Showing posts with label favorite places to write. Show all posts
Showing posts with label favorite places to write. Show all posts

Sunday, May 29, 2011

Music and Writing

Writing in a crowded place is tough. Words float to my table like soap bubbles, and like a schoolchild, I follow them. The way a conversation moves; the way a person phrases his ideas; these things transport me.

Being transported is fun, but if I'm trying to meet a word count or a deadline, it's bad. I need a way to drown out the voices. I turn to my headphones, but I sometimes find more soap bubbles: lyrics. They fill up my senses like a night in the forest; the stain on my notebook says nothing to me; and the words just c[o]me out wrong. In order to enjoy writing in a café (as in #4 of my five favorite places to write), I turn to a trusty set of instrumentals.

The playlist includes the album Miles of Styles by Shawn Lee's Ping Pong Orchestra and Shawn Lee, tracks from The John Scofield Band and Dave Brubeck, and this happy tune, 102% by The New Mastersounds:



Are you easily distracted by conversations in a café or lyrics in a song? How do you deaden the sounds around you so you can better focus?

This is the fourth entry regarding my five favorite places to write. If you'd like, you may check out the others: My house, empty; First thing in the morning; and Librarians rock.

Saturday, May 28, 2011

Librarians rock

I've been working through my top 5 places to write, and we are now at number three, a conference room at my local library.

When I'm trying to work something out, when I've got a lot of parts and pieces that need to be welded, there's nothing like a flat surface. A clean flat surface. An uncrusted-with-sugared-cereal flat surface.

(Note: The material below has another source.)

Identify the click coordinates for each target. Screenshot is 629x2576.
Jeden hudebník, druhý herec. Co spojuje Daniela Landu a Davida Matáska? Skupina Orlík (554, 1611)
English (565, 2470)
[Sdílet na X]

Beyond the giant tables, writing at the library is fantastic because librarians rock. They know how to research. For example, I worked on this essay about the Rivera Court at the Detroit Institute of Arts. I wanted to include some technical details about the space, but couldn't find them. I went to the desk looking for help, but what I received was a complete and gracious takeover. The librarian foraged as I wrote, dragging another librarian into the process, eventually emerging triumphant. They found the perfect bit of information from solid, credible sources.

Librarians are so much more than book-checker-outers. Test them. They seem to enjoy it.

Friday, May 27, 2011

First thing in the morning

My dream morning grants me sleep until I awake on my own. Opening my eyes and grabbing my laptop without leaving my bed, I sit and write, uninterrupted. 

There's something about that moment. Ideas stir, sharp and fresh. The details of the day have yet to burrow into my brain. I've made no foolish choices that I need to regret. I have no sleepiness I need to suppress. 

Rare, this type of morning. Near fantasy. Reality finds me going to bed late and getting up with my family. They need socks and breakfast and homework papers signed, so I step away from my interior life and into the kitchen. Coffee it is. Order it is. We are packing lunches; we are preparing for the day; we are on schedule.

Once I'm up and going, I find it hard to resettle into the easy place of ideas. I walk through the house and shut off the lights; shut off the TV. I return to my room, or maybe sit on the couch with my laptop and a blanket, and in the first of ironies, work myself back to a relaxed state. Sometimes I forget that this is my goal and I check email and social media sites. The distractions worm their way into my work, and now I'm fighting not only the caffeine and the household chores, but the desire to connect with people. This is the second irony: in order to connect with people as a writer, I have to limit my time connecting in easier ways.

Some days I press. Other days I waste. So the day begins.

This is my third post about my favorite places to write. The list came first, then a discussion of my house, empty.


Wednesday, May 25, 2011

My house, empty

I'm participating in WordCount Blogathon 2011 (you can see a list of all participants here). Yesterday those interested wrote in response to the theme, "What are your five favorite places to write?" I posted my list, but I'd like to take a little time over the next few days to discuss each place.

I type at this very moment in a full house. Sponge Bob and Patrick loudly help Mermaid Man and Barnacle Boy. My little one plays a game that is too much for her. My bigger kids avoid their homework. All this promises that I will be interrupted; I will need to interrupt. I have a moment, but only a moment. I will need to care for my family.

I love to care for my family, but trying to write at the same time doesn't work. I don't write well interrupted or interrupting. I don't care for my family well when I'm uninterruptible.

When empty, my house encases quiet itself. It does not interrupt. It has things that need to be done, but its voice is easily suppressed by a cup of coffee, the 'do not disturb' button on my phone, and dim lighting.

I've discovered that I am capable of ignoring the phone, happiest when the TV is off, love to soak in the quiet and comfort of my own space. My house, empty: it fills me.